In 1969, Seiko launched the Astron, the world's first production quartz watch; when it was introduced, it cost the same as a medium-sized car. Seiko later went on to introduce the first quartz chronograph. The year 1969 marked the launch of the Astron, as well as several other wristwatches that Seiko positioned as its own historical models. In the same year, Seiko introduced the Five Sport Speed Timer, the world's first Magic Lever watch with a vertical clutch and column wheel. It was a resounding success for its compactness and practicality, and had a major influence on subsequent chronographs around the world. The company also launched the Grand Seiko V.F.A., a mechanical wristwatch with ultra-high accuracy of plus or minus two seconds per day, and the U.T.D., a mechanical wristwatch with a thickness of 1.98 mm.

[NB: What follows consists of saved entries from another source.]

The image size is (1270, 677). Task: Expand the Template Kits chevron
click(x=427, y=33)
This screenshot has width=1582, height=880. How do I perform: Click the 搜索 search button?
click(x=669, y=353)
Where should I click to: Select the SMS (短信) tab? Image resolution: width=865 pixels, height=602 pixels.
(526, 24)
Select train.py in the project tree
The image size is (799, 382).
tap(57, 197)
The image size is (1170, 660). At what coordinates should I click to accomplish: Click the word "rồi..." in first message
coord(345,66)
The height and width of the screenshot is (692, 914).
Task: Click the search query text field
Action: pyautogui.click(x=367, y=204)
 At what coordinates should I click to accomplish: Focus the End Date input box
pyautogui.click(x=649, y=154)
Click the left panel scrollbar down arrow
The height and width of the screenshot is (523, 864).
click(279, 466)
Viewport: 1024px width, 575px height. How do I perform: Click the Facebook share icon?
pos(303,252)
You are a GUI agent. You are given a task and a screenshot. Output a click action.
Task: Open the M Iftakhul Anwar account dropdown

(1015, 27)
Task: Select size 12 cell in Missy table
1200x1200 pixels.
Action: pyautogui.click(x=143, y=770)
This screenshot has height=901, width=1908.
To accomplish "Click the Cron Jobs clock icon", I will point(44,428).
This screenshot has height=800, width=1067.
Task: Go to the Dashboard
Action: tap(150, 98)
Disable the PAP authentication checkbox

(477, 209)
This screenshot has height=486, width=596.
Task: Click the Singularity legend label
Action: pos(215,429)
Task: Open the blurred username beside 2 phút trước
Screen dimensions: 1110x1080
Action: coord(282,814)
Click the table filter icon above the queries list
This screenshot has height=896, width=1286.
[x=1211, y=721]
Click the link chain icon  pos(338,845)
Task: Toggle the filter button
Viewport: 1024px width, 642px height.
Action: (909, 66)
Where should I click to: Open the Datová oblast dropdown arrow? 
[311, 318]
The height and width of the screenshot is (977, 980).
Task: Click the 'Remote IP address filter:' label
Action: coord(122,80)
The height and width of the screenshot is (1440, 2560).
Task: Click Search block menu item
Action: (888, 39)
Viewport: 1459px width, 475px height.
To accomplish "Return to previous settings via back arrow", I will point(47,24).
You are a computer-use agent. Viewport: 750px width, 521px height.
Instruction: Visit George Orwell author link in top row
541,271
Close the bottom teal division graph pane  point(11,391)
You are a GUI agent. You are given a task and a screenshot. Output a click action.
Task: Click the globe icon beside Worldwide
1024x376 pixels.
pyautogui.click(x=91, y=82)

Since the 1970s, Seiko has introduced a variety of wristwatches with various world firsts: in 1973, Seiko introduced the world's first wristwatch with a LCD display capable of displaying six digits for hours, minutes and seconds; in 1975, Seiko introduced the world's first digital watch with a stopwatch function and a diver's watch with a titanium case. In 1978, Seiko introduced the world's first quartz diver's watch with a water resistance of 600 meters; in 1982, the world's first wristwatch with a television; in 1983, the world's first wristwatch with a record-and-play function and an analog quartz chronograph; in 1984, the world's first wristwatch computer; and in 1986, the world's first diver's watch with a ceramic case water-resistant to 1000 meters.

In 1974, Seiko launched Credor, a luxury brand using precious metals and jewelry, and in 1979, Alba, a low-priced brand for young people.

In 1985, Orient and Seiko established a joint factory.

In 1986, Baselworld allowed non-European manufacturers to participate, and Seiko began exhibiting that year.

In 1988, Seiko invented the world's first wristwatch with an innovative mechanism called "Auto Quartz", in which a rotating oscillating weight rotates in response to the wearer's arm movements, generating electricity to power the quartz. This mechanism was developed with the aim of creating a quartz watch that does not require battery replacement. This mechanism was adopted as Seiko's core movement and later renamed "A.G.S.". (Automatic Generating System). In 1991, to increase popularity, the watches were relaunched under the name "Seiko Kinetic".

Recent development 
In 1998, Grand Seiko was released with the first new mechanical movement in 20 years.

In 1999, Seiko launched Spring Drive, the world's first mechanical wristwatch with the accuracy of quartz.

In 2004, the Astron, launched in 1969, was selected as an IEEE milestone. In the same year, Seiko began operating the Shizukuishi Watch Studio, which specializes in high-end watches.

In 2005, Seiko launched the world's first solar-powered analog watch that adjusts its accuracy by receiving three radio signals from Japan, Germany, and the United States.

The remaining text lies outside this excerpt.